Final answer:
To find the dimensions of the triangle with a given perimeter, we used algebra to represent the relationships between the sides. We found that the three sides are 7 inches, 8 inches, and 11 inches respectively.
Step-by-step explanation:
To find the dimensions of the sides of the triangle when given the perimeter and the relationships between the sides, let's denote the shortest side as x inches. According to the question, one side is six less than twice the shortest side, which can be represented as 2x - 6 inches. The other side is four more than the shortest side, written as x + 4 inches. The perimeter of a triangle is the sum of the lengths of all three sides, which in this case is 26 inches.
To find the dimensions:
- Write an equation representing the perimeter: x + (2x - 6) + (x + 4) = 26.

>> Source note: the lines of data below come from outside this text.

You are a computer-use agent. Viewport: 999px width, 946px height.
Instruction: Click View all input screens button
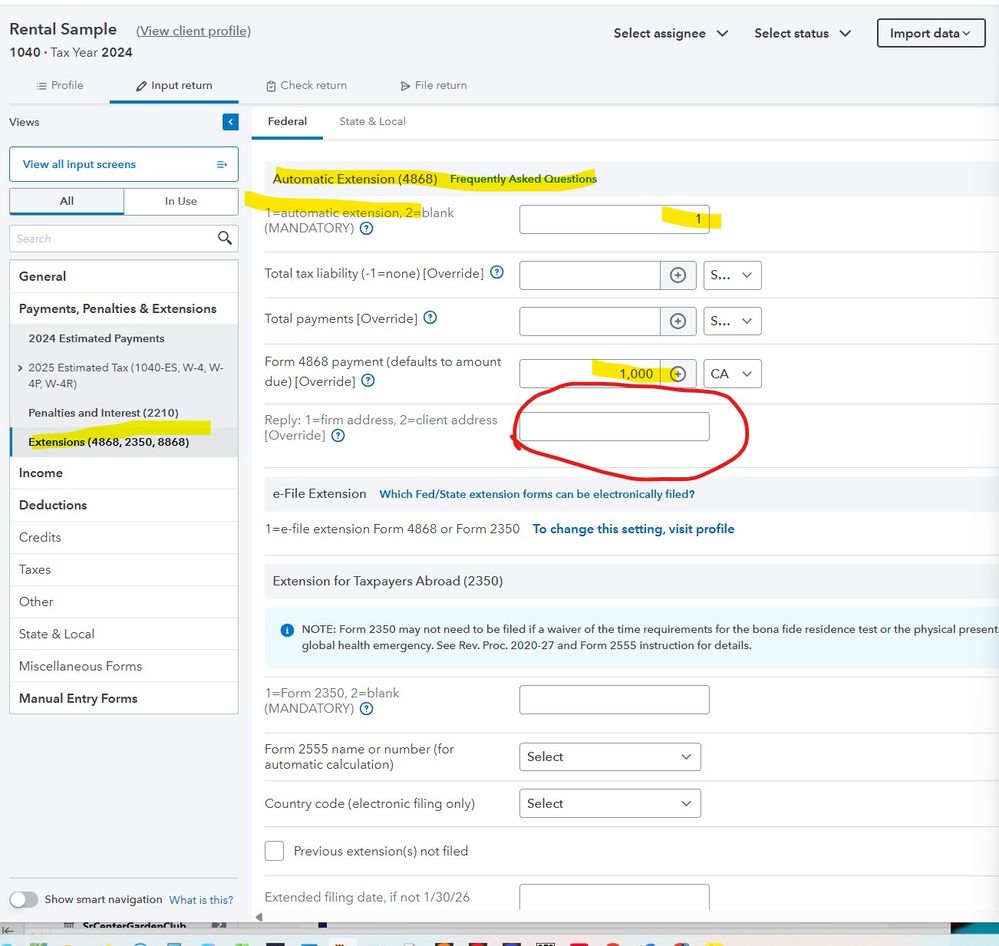124,164
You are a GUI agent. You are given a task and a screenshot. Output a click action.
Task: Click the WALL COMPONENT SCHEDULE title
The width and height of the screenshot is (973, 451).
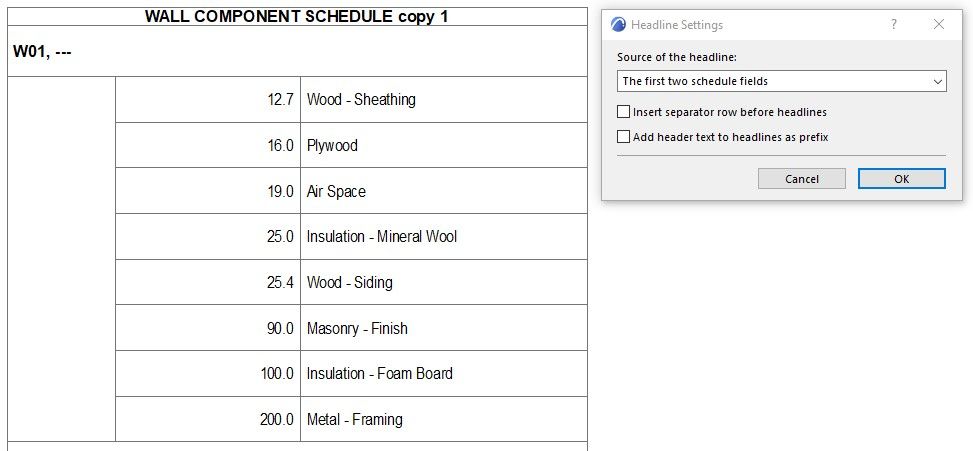(x=297, y=17)
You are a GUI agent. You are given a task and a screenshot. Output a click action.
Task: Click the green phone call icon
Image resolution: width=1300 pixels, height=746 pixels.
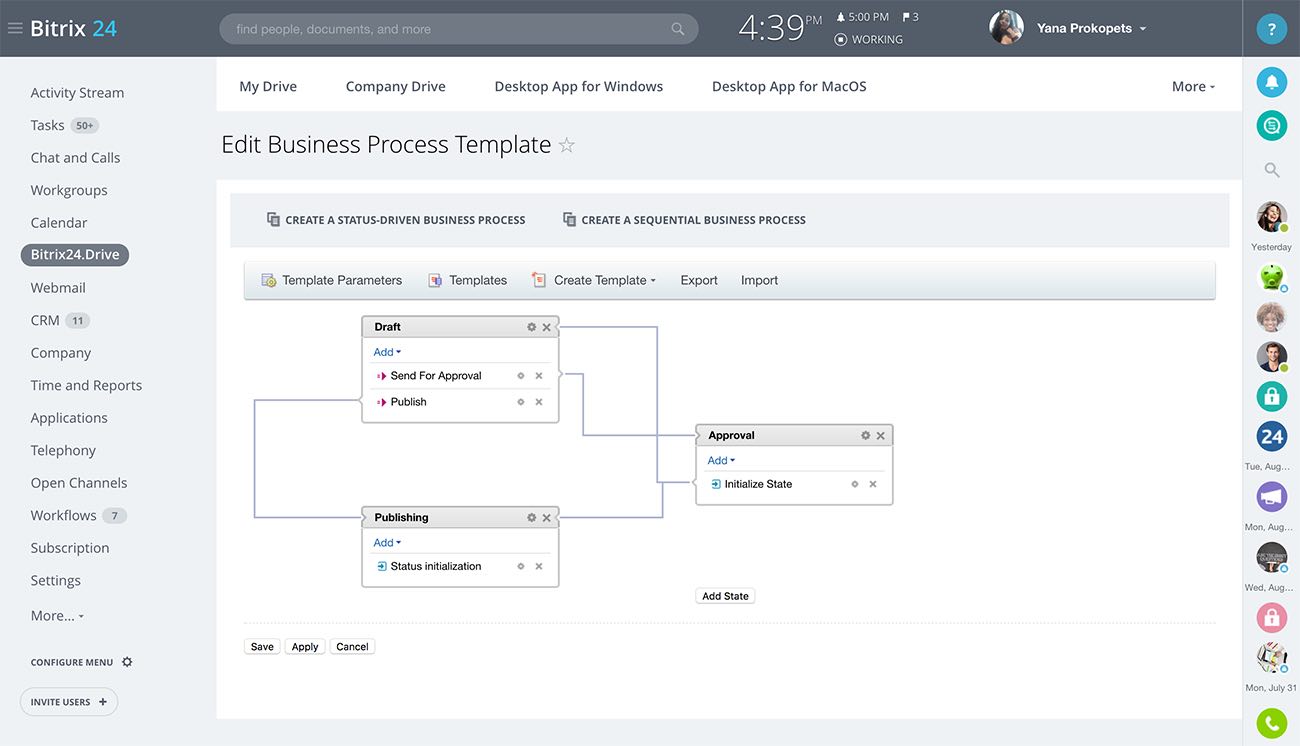click(1271, 722)
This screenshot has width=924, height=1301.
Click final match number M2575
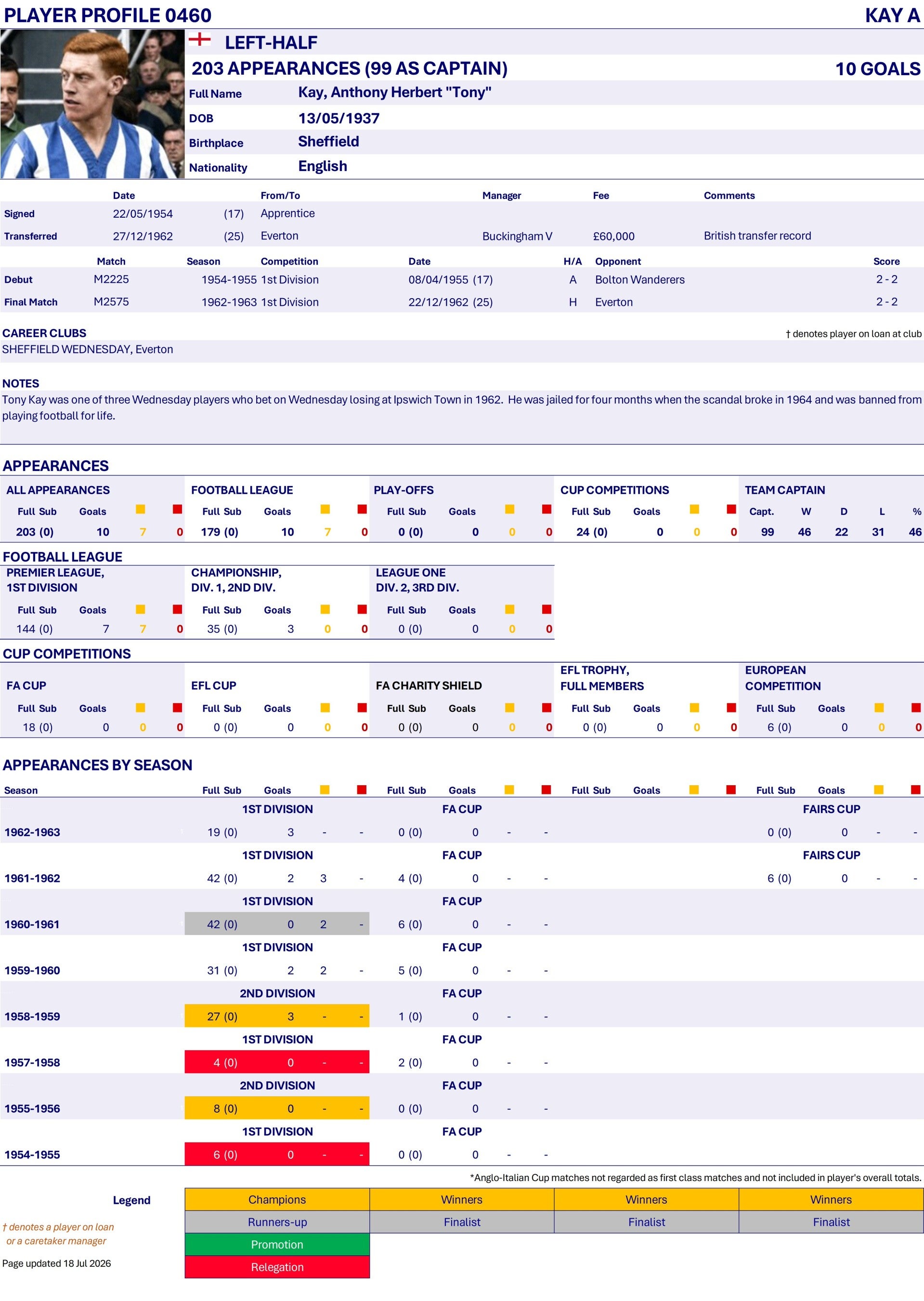111,302
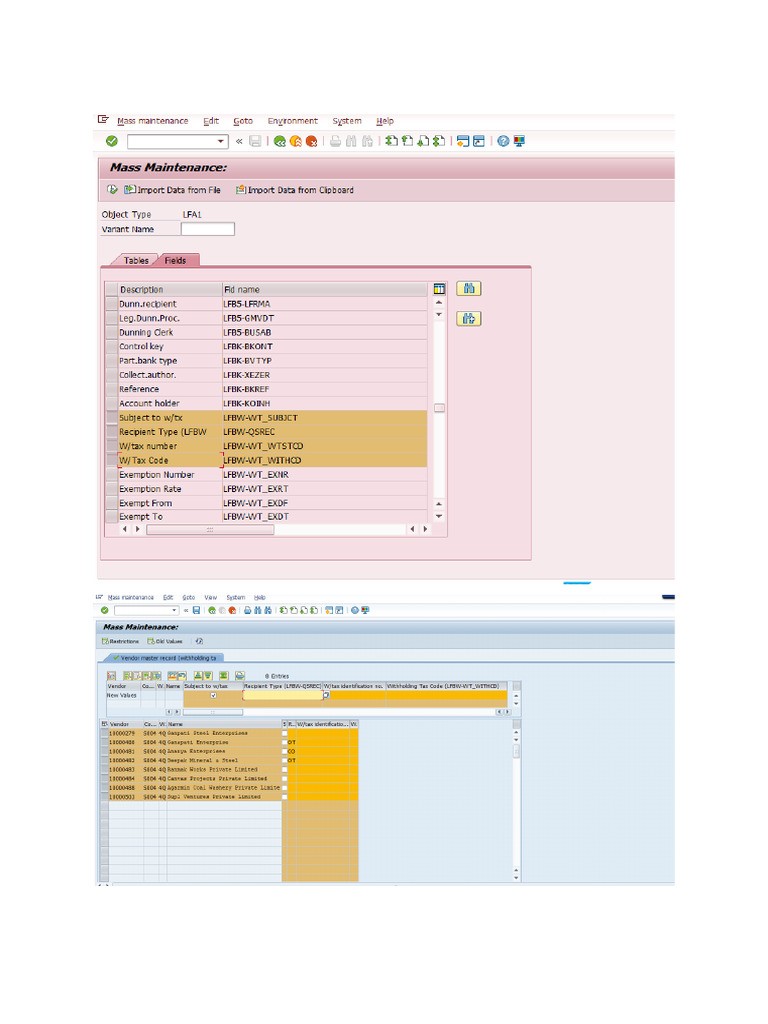The height and width of the screenshot is (1024, 768).
Task: Click the vertical scrollbar thumb of the fields list
Action: 439,408
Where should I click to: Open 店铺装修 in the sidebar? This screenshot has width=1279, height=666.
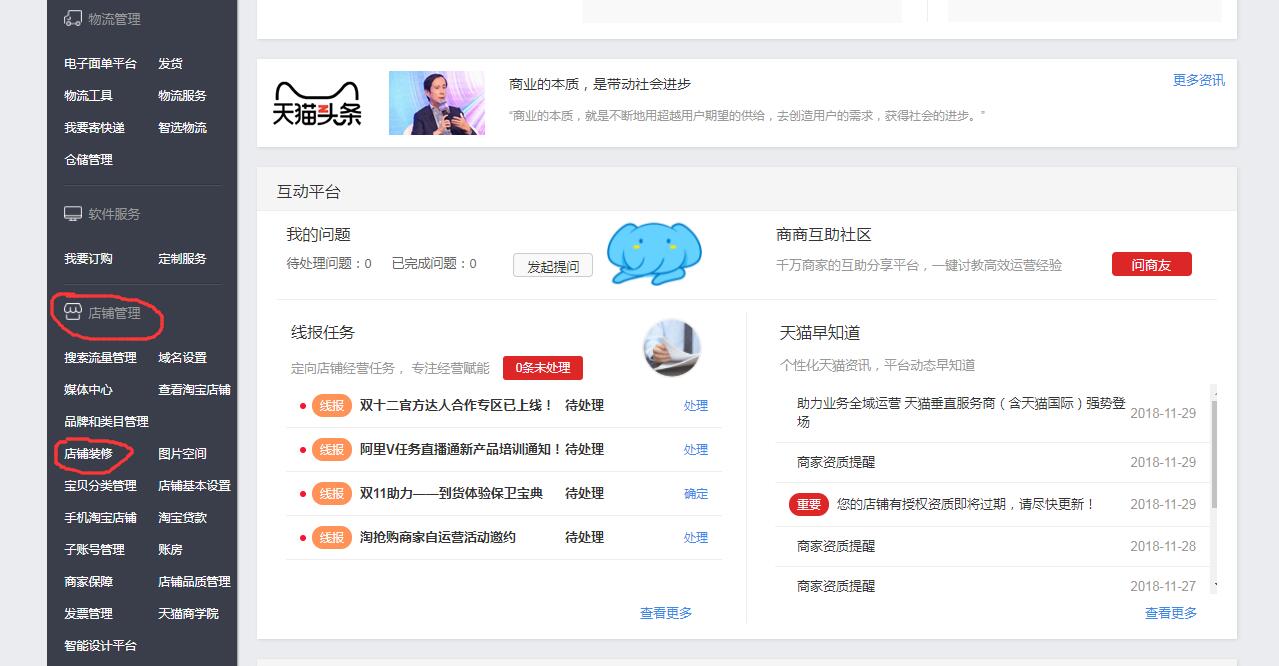coord(88,453)
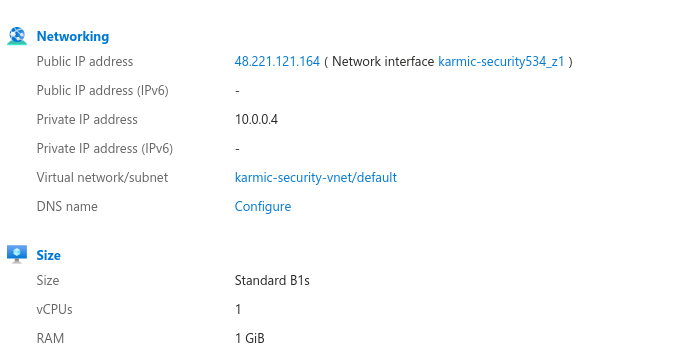The height and width of the screenshot is (361, 694).
Task: Open network interface karmic-security534_z1
Action: click(x=501, y=61)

- Combine like terms: 4x - 2 = 26.
- Solve for x: 4x = 28, hence x = 7 inches.
- Now, calculate the lengths of the other sides: 2x - 6 inches and x + 4 inches.
- Substitute the value of x to get the dimensions of the other sides: One side is 2(7) - 6 = 8 inches and the other side is 7 + 4 = 11 inches.
Therefore, the dimensions of the three sides of the triangle are 7 inches, 8 inches, and 11 inches.